I think his appearance here sort of reinforces AM’s critique of the comics industry as basically corrupt and effectively criminal.
(Thanks commenter dvn61danny for spotting this reference.)
- The guy with the white triangle on the red shirt is AM’s Tom Strong.
- Below Tom Strong the blue character looks like Batman with a different logo on his chest?
- The animated corpse is a trope of horror comics (examples here.)
- The man with stitches across his head reminds me of the HB-inked Man with the Screaming Brain, though that wasn’t published until 2005.
- Miss Screensaver is on a soap box, used to express political speech.
- Miss Screensaver is, of course, preaching. Her rant, though caricatured and overblown, is more-or-less AM’s critique of the comics industry.
- “Entertaining Comics” is EC Comics, which, very early on published bible stories, but is best known for horror comics and Mad Magazine.
- Miss Screensaver’s big eyes, sweat beads, and dramatic uplighting are reminiscent of EC Comics covers (examples here) and even the infamous needle in the eye panel by Jack Cole.
- The big red-haired guy is Bill Elder’s Bumble – see P6 p1 above.
- That guy is carrying a bathtub marked “Blood bath comics” which seems like a generalized reference to horror comics, and I guess fights as bloodbaths. Not sure if there’s a specific reference here. I think it’s just a play on a blood bath including a bath tub, which it doesn’t.
That red and white striped shirt woman mopping is Mrs. Gowanus, from Mad comics No.7 story Shermlock Shomes, by Harvey Kurtzman and Bill Elder. Her presence here more-or-less indicates that comics conventions are a cesspool. Mrs.

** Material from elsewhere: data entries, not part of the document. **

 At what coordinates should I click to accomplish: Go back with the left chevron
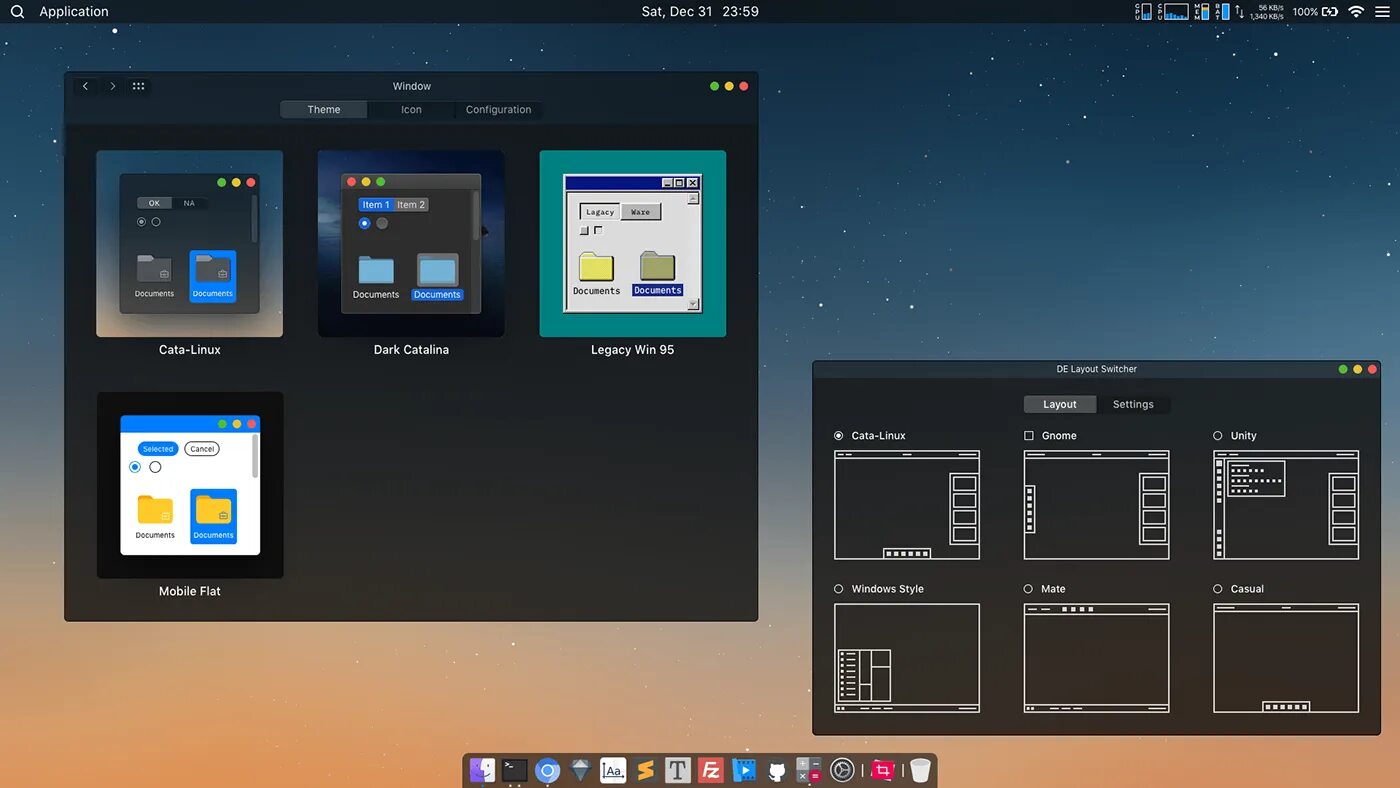pos(86,86)
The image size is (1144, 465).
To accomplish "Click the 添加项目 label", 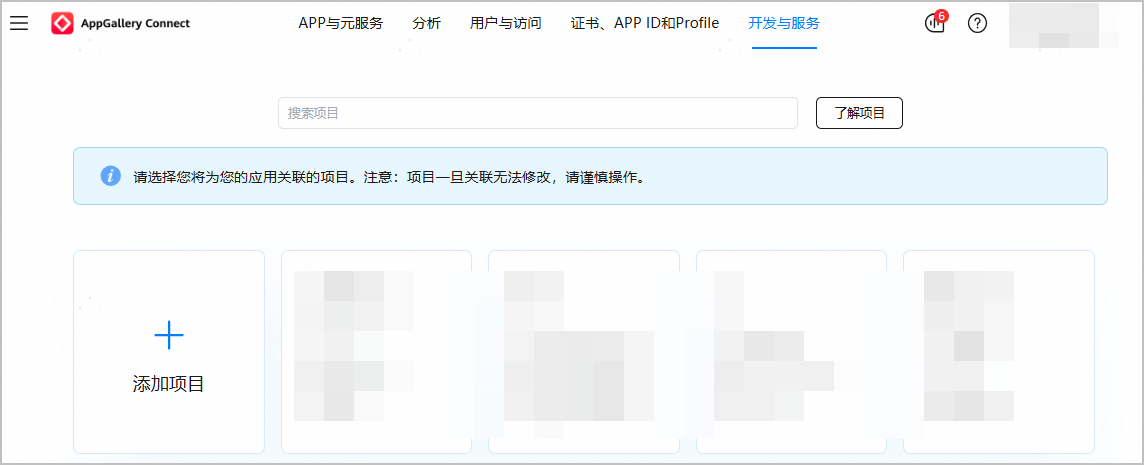I will coord(169,384).
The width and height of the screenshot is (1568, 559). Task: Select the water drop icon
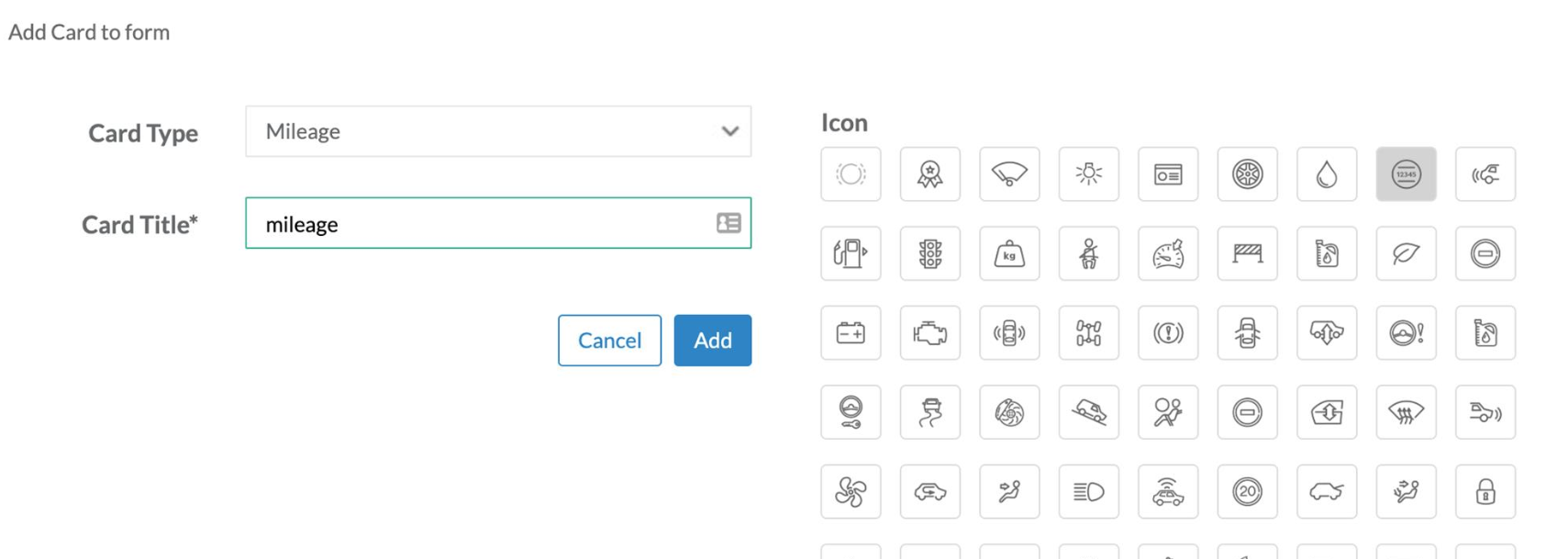1326,174
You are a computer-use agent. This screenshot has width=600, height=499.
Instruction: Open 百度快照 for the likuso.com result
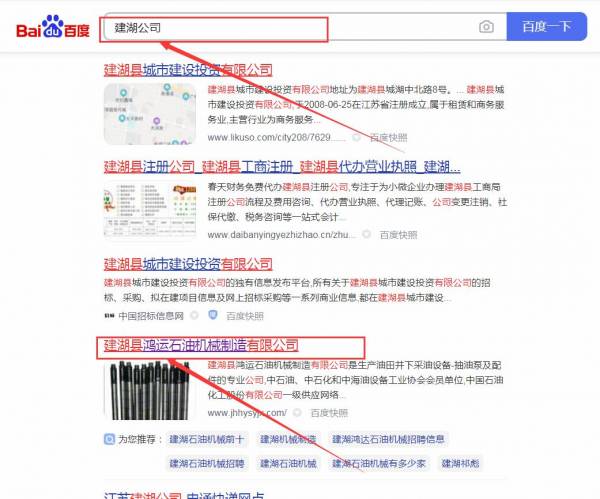coord(387,137)
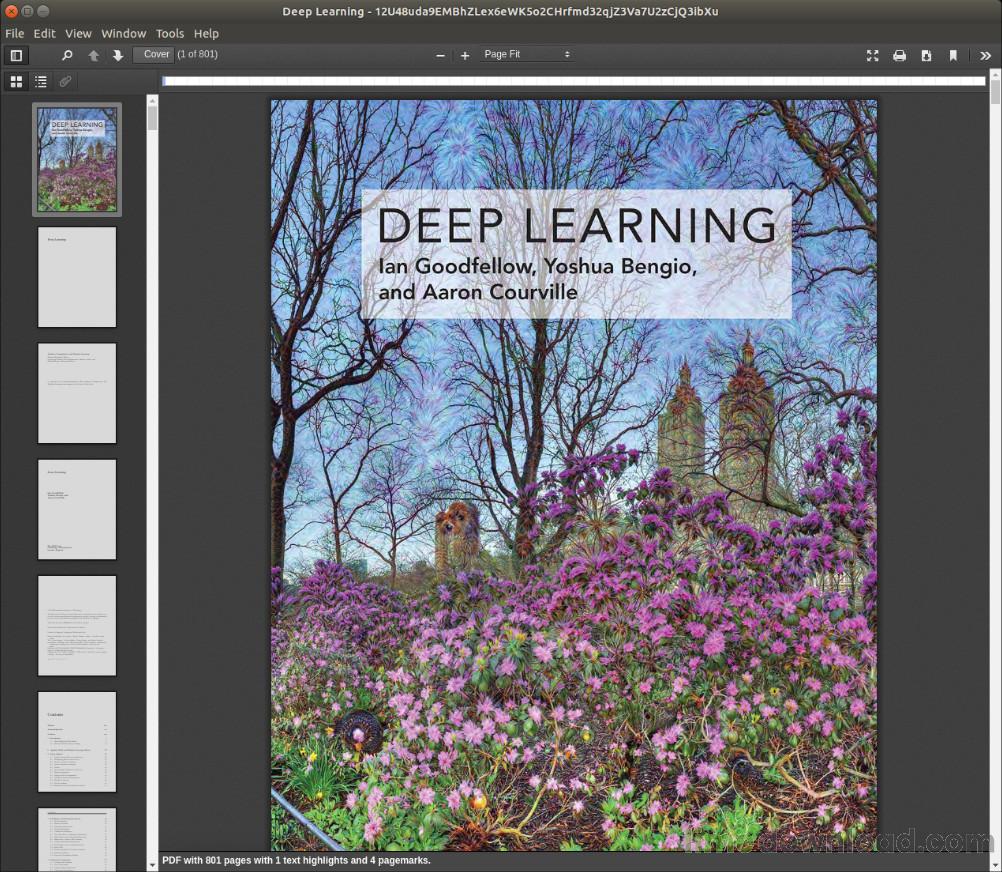Go to previous page arrow
Viewport: 1002px width, 872px height.
(94, 55)
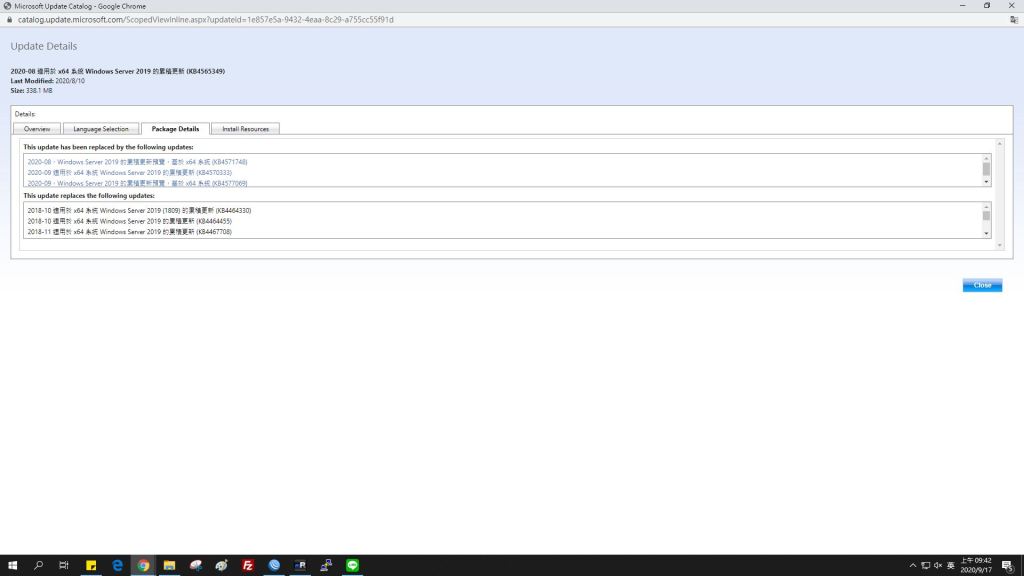Show hidden system tray icons
Viewport: 1024px width, 576px height.
click(913, 565)
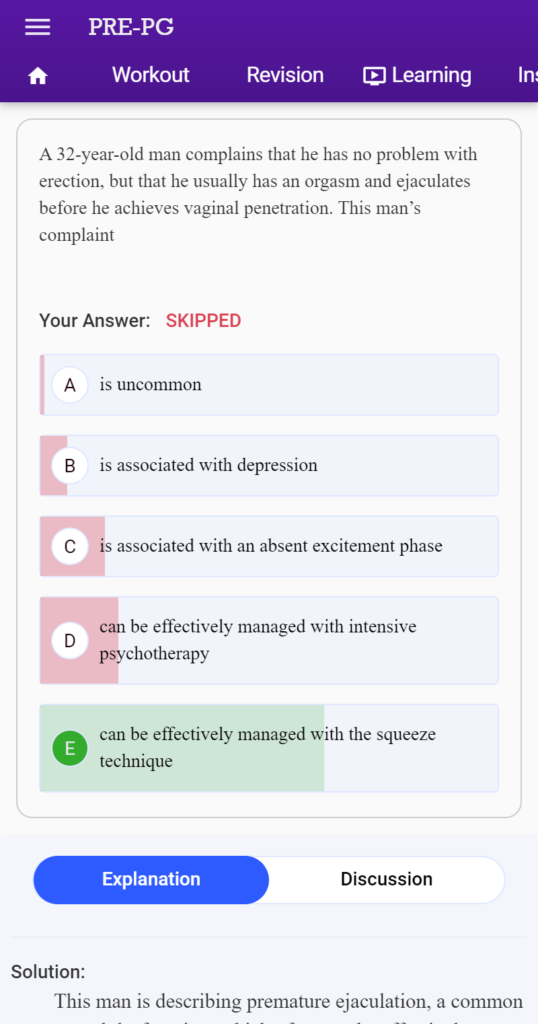Switch to the Revision tab
The image size is (538, 1024).
point(285,75)
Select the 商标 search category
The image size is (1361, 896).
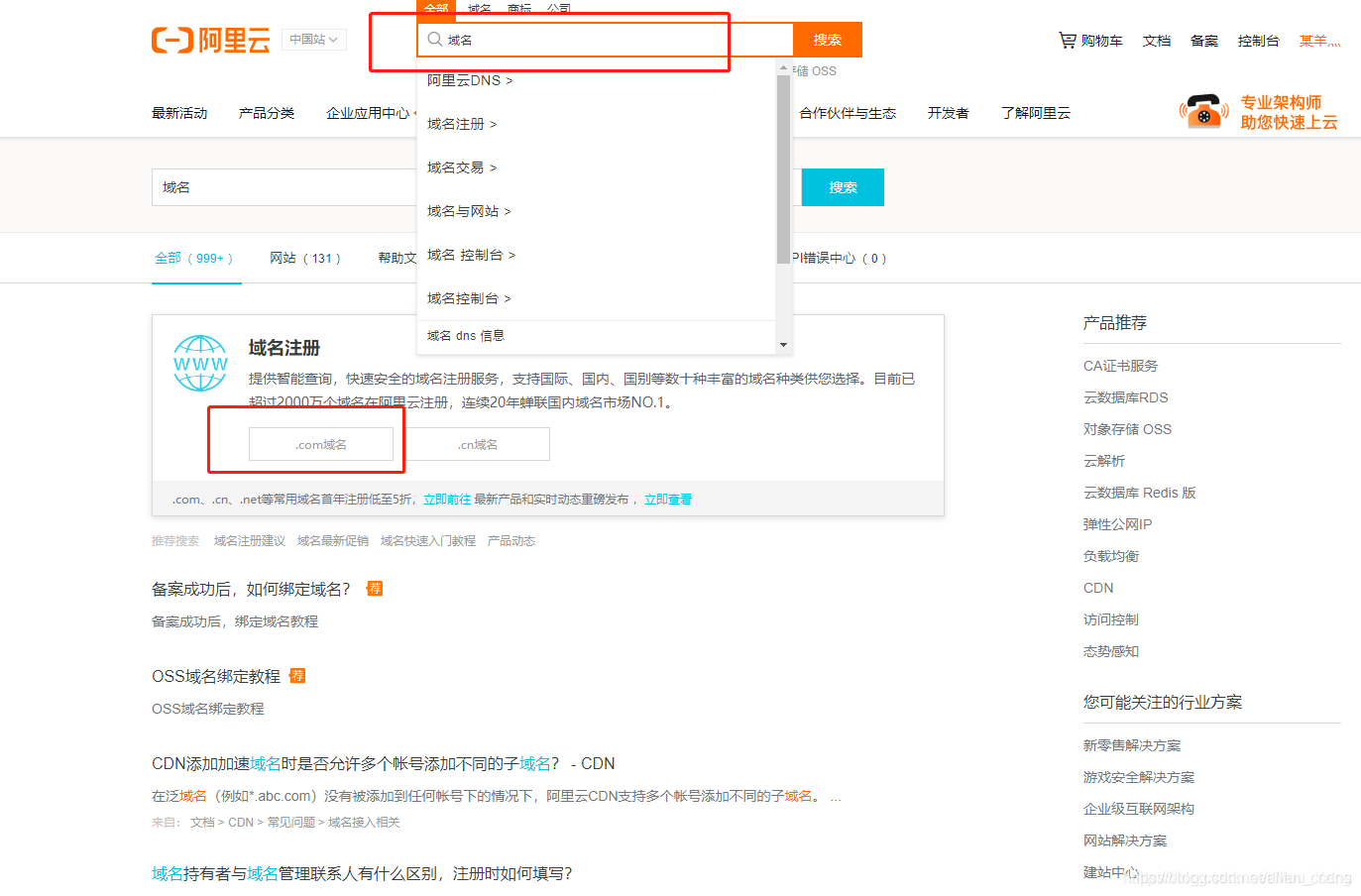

Gowanus made an earlier Splash Brannigan cameo in TS No.7, P2,p2.
- “No soap” apparently is a slang phrase meaning “no chance” or “I won’t give you money.” Here it’s mostly AM showing that Miss Screensaver’s audience has disappeared so she has no way to continue her soap box speech.
- Crossovers are common in comics – usually with the same publisher (for example Spider-Man meets the Fantastic Four) and rarely across publishers (for example Marvel’s Spider-Man meets DC’s Superman.)
- “Stone Cold” I think refers to Stone Cold Steve Austin, a professional wrestler.
- “Dunbier” is Scott Dunbier, executive editor of ABC Comics. He’s wearing an ABC shirt and has an ABC briefcase.
- “Biro-boy” is a very funny name for Splash Brannigan. Biro is a another word for ballpoint pen. Splash is, of course, made of ink.